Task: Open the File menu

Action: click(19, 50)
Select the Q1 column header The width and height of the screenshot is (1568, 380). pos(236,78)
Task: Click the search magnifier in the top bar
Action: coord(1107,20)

──────

## Exercise description
Write out every line of the data again, exactly as it reads.

## Task solution
Task: Open the File menu

Action: click(19, 50)
Select the Q1 column header The width and height of the screenshot is (1568, 380). pos(236,78)
Task: Click the search magnifier in the top bar
Action: coord(1107,20)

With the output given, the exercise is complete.